## Begin Text provided

# Show off your rig!!!



## deast1988

Title says it all here are mine. 

[URL=http://s1275.photobucket.com/user/deast1988/media/37A0F6A3-C084-4477-B84C-C6716AF90BD6_zpsnibwihc2.jpg.html]
	
[/URL]

Smith model. 29 8. 3/8 barrel Leupold

Contender 15in 6.8spc it's wearing a weaver classics pistol scope that has since been replaced by a simmons pistol scope .

[URL=http://s1275.photobucket.com/user/deast1988/media/38503099-FFA9-4D92-A345-D22FE356D12A_zpsguvwoosy.jpg.html]
	
[/URL]

Encore pro hunter weathershield 7mm/08 15in now this is wearing the weaver pistol scope.

I've drawn blood with the contender the other two need christening.

Here's your chance show off your hunting hand guns!


----------



## 500 S&W

S&W 500 and BFR 444 Magnum with Leopold scope. Kille dmy bear with the BFR.


----------



## deast1988

Nice, cannons great looking bear.


----------



## djenkins0992

629 8-3/8". Pachmayr grips & Red dot scope.
I bought it new in 91 or 93 @ the Candler road pawn shop. I went to buy a black 8-3/8" 41 mag but the year before was the last year they made them in black and could only find stainless. So I bought this 44 mag.
I couldn't even find black scope mounts.  I have this zeroed in at 50 yards. Deadly!


----------



## frankwright

Some of mine!

Other than bow or muzzle loader I have only used handguns for hunting firearms for about ten years now. 
It brings back the excitement.


----------



## red ranger 3

Ruger 357 mag
Hope to get a deer or hog on the upcoming season!


----------



## twodog72

*my rigs*

here's a couple


----------



## CHANDLECTRIC

*Remington 7mm BR*

Current Attachments (64.5 KB)
 image.jpg (64.5 KB)


----------



## Bam Bam

My Taurus 8 3/8 inch 44 mag Revolver!


----------



## Hunter454

This is my Ruger Bisley Hunter 7.5" 45 Colt


----------



## leoparddog

This is the one I'm toting this fall. Ruger Redhawk 45 Colt 5.5" barrel.


----------



## 021

Here's my .35 Rem. XP-100.

## End Text provided
## Begin Data excerpt

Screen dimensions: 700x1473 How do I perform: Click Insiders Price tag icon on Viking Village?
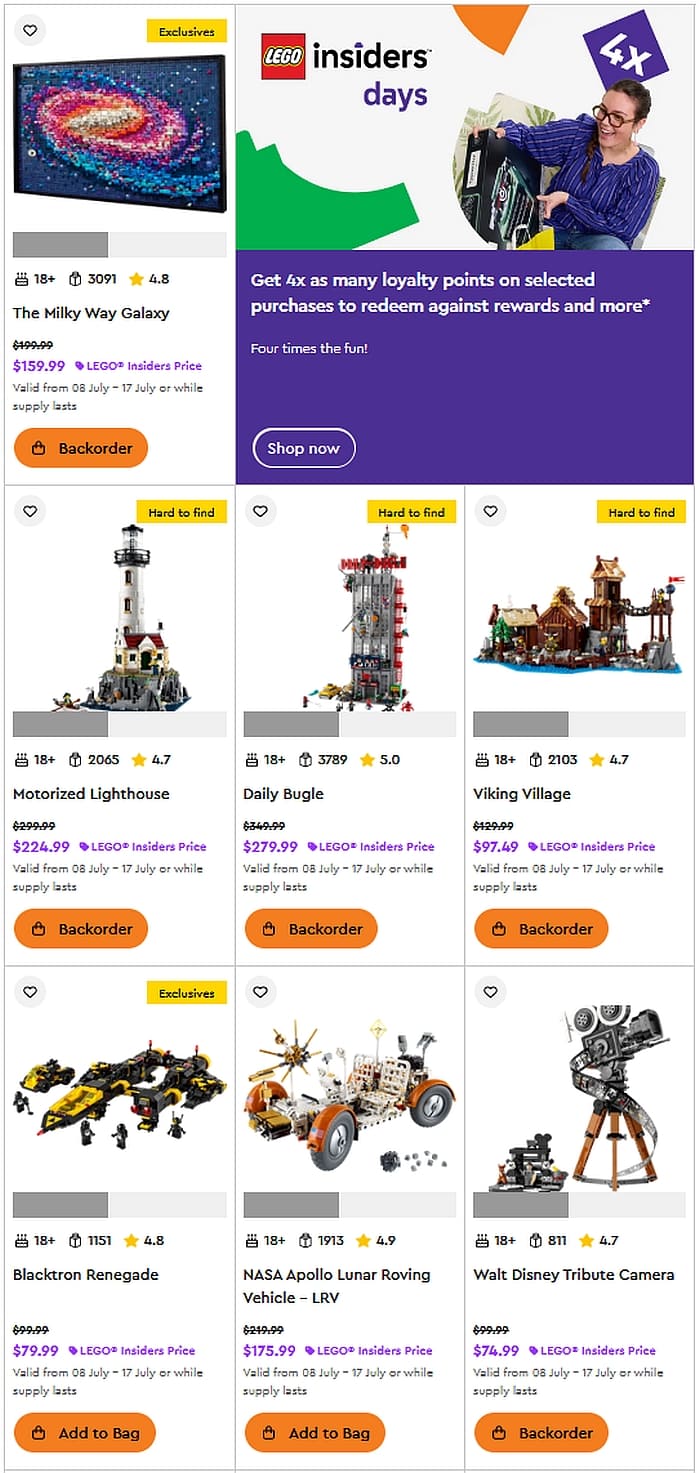(x=533, y=847)
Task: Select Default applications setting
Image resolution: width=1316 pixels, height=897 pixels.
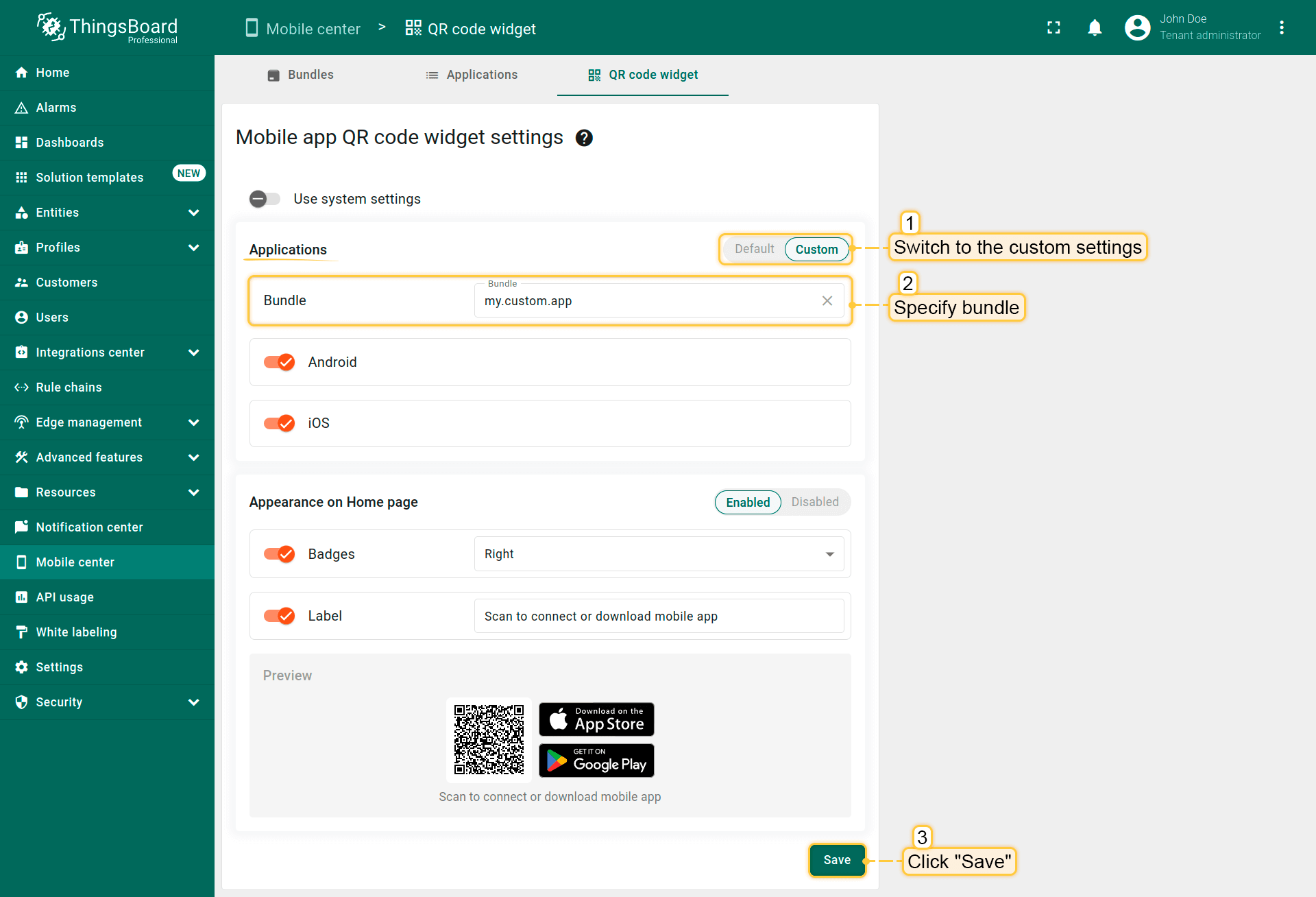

## End Data excerpt

Problems to work on |
A) In the handgun hunting thread, at what distance does djenkins0992 have the 629 zeroed?
B) Carry on the handgun hunting thread from its last post.

Answers for the tasks |
A) 50 yards.

B)
----------



## bhblackwell

nice i have one of the Ruger 357 mag gp100 i love it have not killed a deer with it yet but i want to try


----------



## DeoVindice

Had a brand new Redhawk a while back in 7.5" and wish I would have kept it although I'm not a big fan of those long barrels. 

My Smith 4" 629-6 44 Mag. I can easily kill a deer at 20 yards with iron sights. Will be carrying this on my hip during firearms season. 






[/URL][/IMG]


----------



## Josh B

Haven't seen one of these on here. Ported Anaconda with 8". Killed 11 point and got 2 pigs with one shot.


----------



## Yel95

I love the anaconda's.  King go hard to come by now.


----------



## Alan in GA

*Here is my suppressed handgun....*

Only makes a loud 'twang' and then 'OUCH' sound that comes from me when the string fully extends and then comes back to hit me in the head if I miss my target:


----------



## BCHunter

TC Contender 
7-30 Waters 
Ceracote black finish 

Ruger Blackhawk 
.45 Long Colt


----------



## arrendale8105

never closed the deal last year but am determined to get it accomplished this year! Starting another thread and looking for a nice shoulder holster for this setup with the scope.


----------



## BooneDavis

G20 factory glock 6in


----------



## Lumpkin Hunter

TC 30-30 15" barrel with Bushnell 2x6


----------



## chad777

6 inch 686 with holographic because I can.


----------



## PAUL J

629 dx classic 44 mag


----------



## AliBubba

Ruger SRH 44 Mag 9.5" barrel Leopold 2x scope


----------



## HotDog

Ruger Blackhawk Hunter w Leupold 2x


----------



## deast1988

Nice doe, hotdog. Fine pistol too!

Congrats.


----------



## dturnersr

S&W M66 .44 Mag


----------



## bilgerat

I dont own any guns


----------



## Monty4x4

G29 with 21lb Wolff Spring and 4.6 inch Lone Wolf barrel.  Underwood 220 grain hard cast rounds.  Just got the upgrades and ammo and looking forward to shooting.


----------



## ted_BSR

.308

Have yet to kill anything with it...


----------



## Lilly001

357 max


----------



## pacecars

Smith & Wesson Model 610 no dash, 5 inch barrel in 10mm


----------



## RogerH

[/URL][/IMG]

My G-21 with a red dot and a 40 super barrel.  I'm going to try it on pigs this summer and deer in the fall.


----------



## br6ppc

*New 10 MM*

My newest rig. I came back from the dark side. I picked up a NIB Colt Delta Elite. It fits my hand much better than my G20. Still have my G20, but it may go up for sale shortly.


----------



## ga.farrier

Old school cool. Ruger flat top 44


----------



## hambone76

TC Encore Prohunter in 25-06. 
15" fluted barrel. 
I have a 375 H&H Mag barrel also. Im seriously thinking about having it cut down and ported.


----------



## rosewood

hambone76 said:


> TC Encore Prohunter in 25-06.
> 15" fluted barrel.
> I have a 375 H&H Mag barrel also. Im seriously thinking about having it cut down and ported.



You wanna go deaf?  15" is about as short as you want to to with a high power rifle caliber in the Encore.  And porting just makes it worse.

I could tell a significant difference in the report between the 15" encore .223 and my 14" contender .223.  Had to change to a faster burning powder to make it more tolerable.

Nice setup, looks a lot like my encore with my .270 bbl on it.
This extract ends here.